The filling volume should be at least 70–80% of the possible expander volume. After another 3–6 months, the expander can be replaced by a suitably planned and chosen implant. The form and size of the chosen implant determine the quality of the result of the reconstruction. The implant loge can be optimized by targeted capsulotomy. If the inframammary crease is too high, it can be lowered by caudal capsulotomy. If the inframammary crease is to low, it can be reshaped and relocated by caudal capsulotomy, ellipsoid capsulectomy, and adaptation of the anterior to the posterior capsula with non-resorbable sutures [24, 25]. After insertion of a drain, the final anatomic implant is put in and the wound is closed in multiple layers. The positioning of the implant over the first two postoperative weeks is ensured by a special tape bandage.
An example for the surgical planning of secondary expander-implant reconstruction and the cosmetic result after nipple-areola reconstruction is demonstrated (Figure 4).
The incidence of local complications is lower in primary implant and secondary expander-implant reconstruction than in autologous secondary reconstructions if the medical indications are respected [26, 27]. Early complications include hematoma, necrosis of the skin, infections, and pain. Adjuvant treatments including chemotherapy and radiation therapy can cause delayed wound healing. Delayed complications are infection, implant extrusion, and capsular contracture. Generally speaking, complications are more common after immediate reconstruction than after secondary reconstruction. This can be explained by the application of adjuvant therapies at the time of immediate reconstruction. Chemotherapy affects the immune system and therefore influences processes of regeneration and wound healing. Radiation therapy deteriorates the capacity of skin stretching and leads to excessive fibrosis. Furthermore, it reduces oxygenation of the tissue, which leads to excessive capsular reactions. Persistent infections often lead to removal of the implants. In this case, further reconstructive procedures can only be performed after the final healing of the infections .

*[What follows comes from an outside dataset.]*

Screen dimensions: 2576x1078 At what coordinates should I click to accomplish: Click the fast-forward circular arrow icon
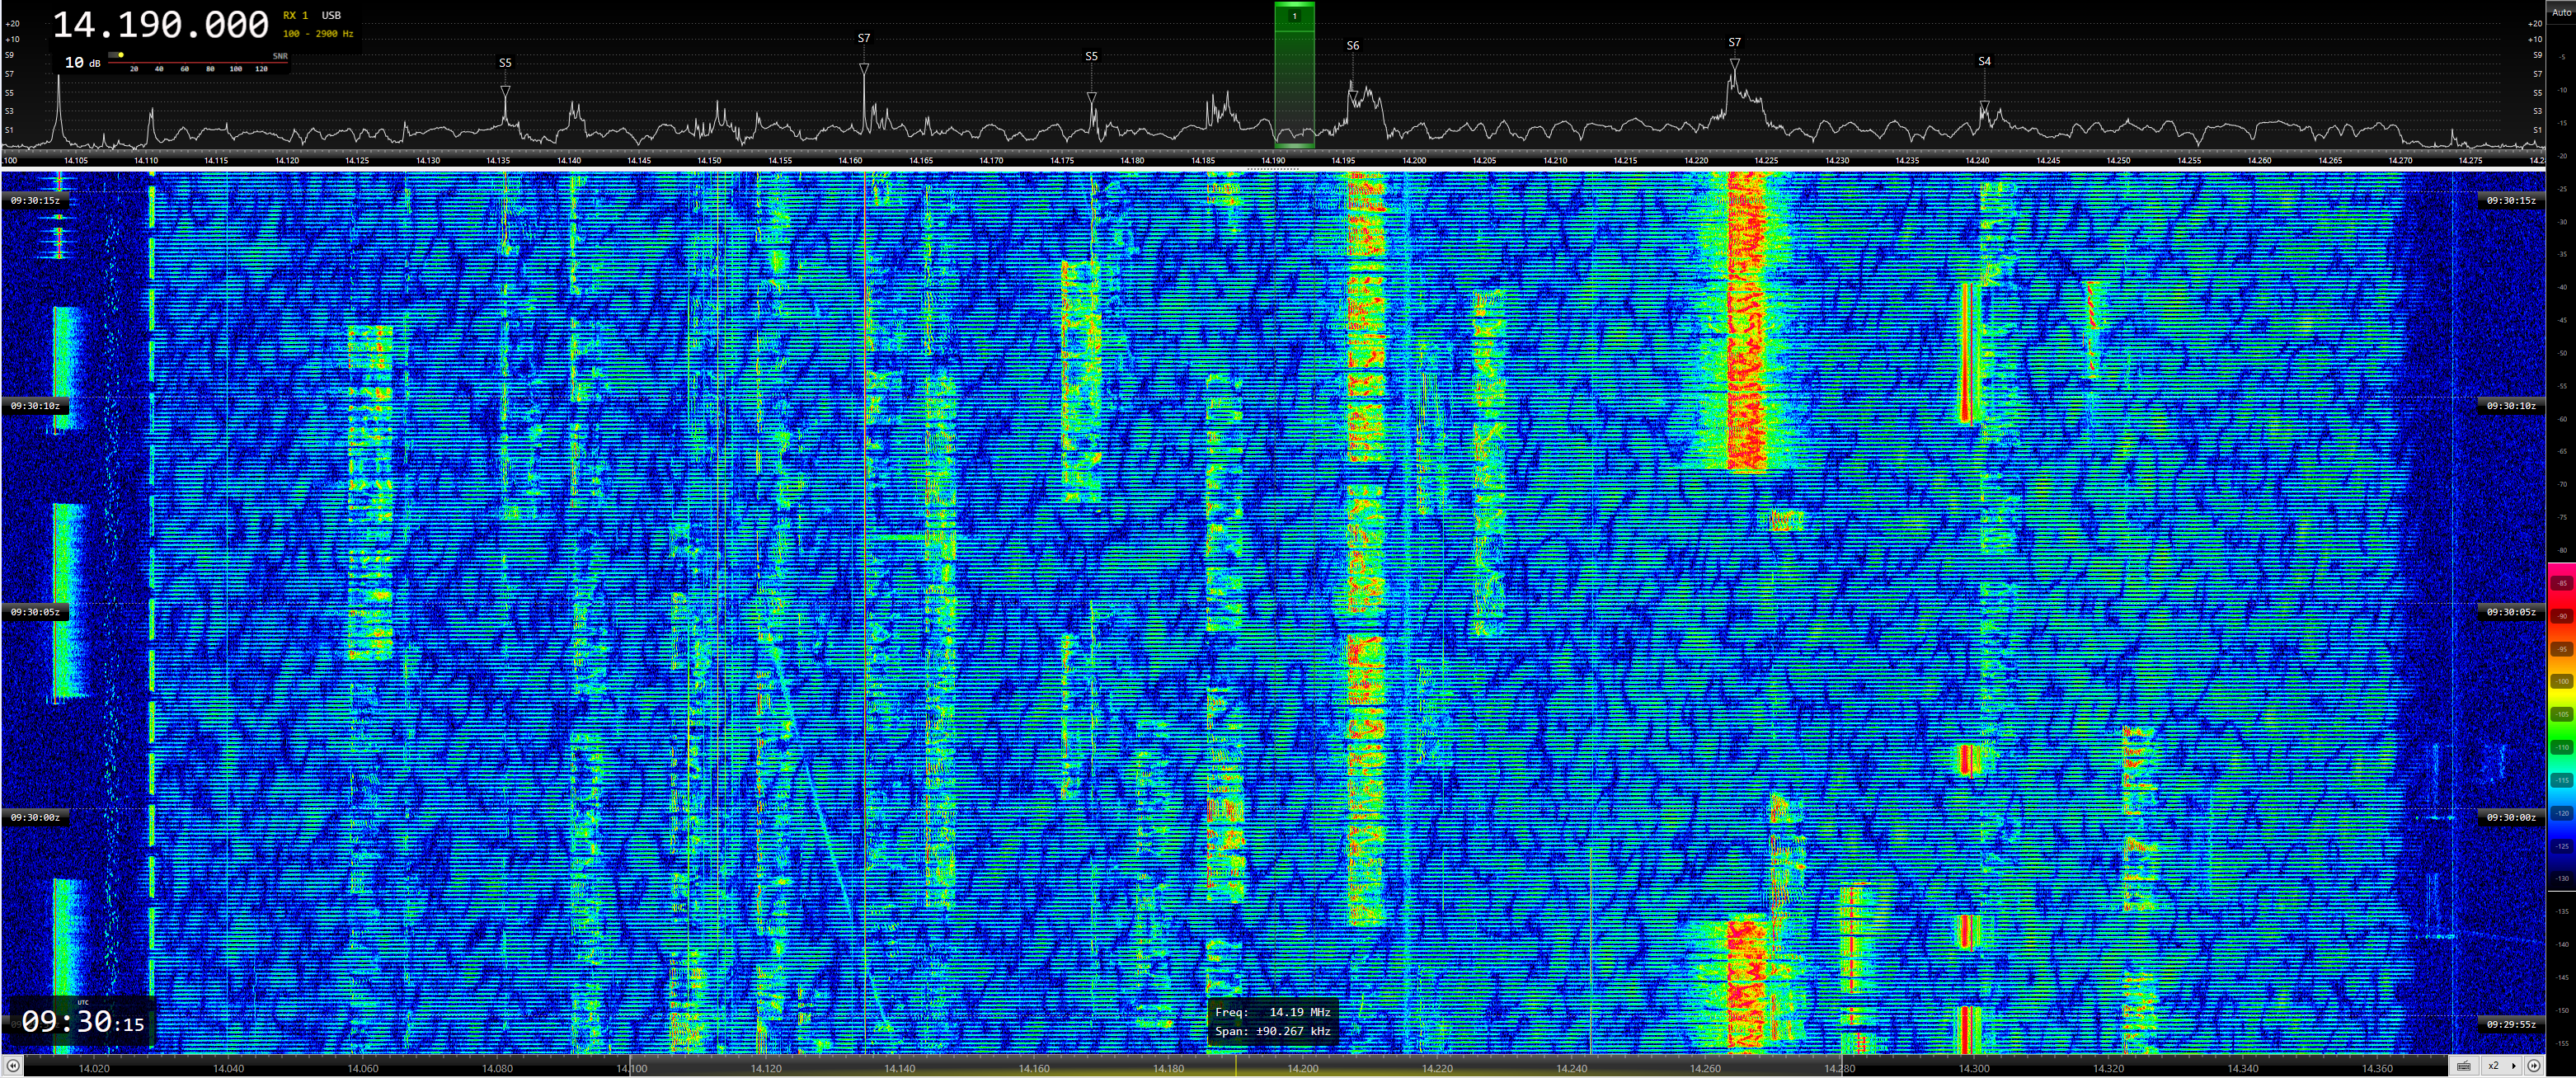[2534, 1066]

Alloplastic methods of breast reconstruction are the most common methods of reconstructing the female breast after mastectomy. In order to obtain optimal results for reconstruction, the use of textured, anatomically shaped expander-implant systems is recommended. If adjuvant therapy is necessary, especially in the case of radiation therapy, an implant or expander-implant reconstruction is relatively contraindicated because of an insufficiently high rate of complication. The patients need to be informed about the necessity of adapting mastopexy or reduction mammoplasty of the contralateral breast and about possible autologous methods for reconstruction. In our opinion, adjuvant postmastectomy radiation therapy is the most important relative contraindication for alloplastic reconstruction because of an inacceptable complication rate, especially if compared to secondary autologous reconstruction.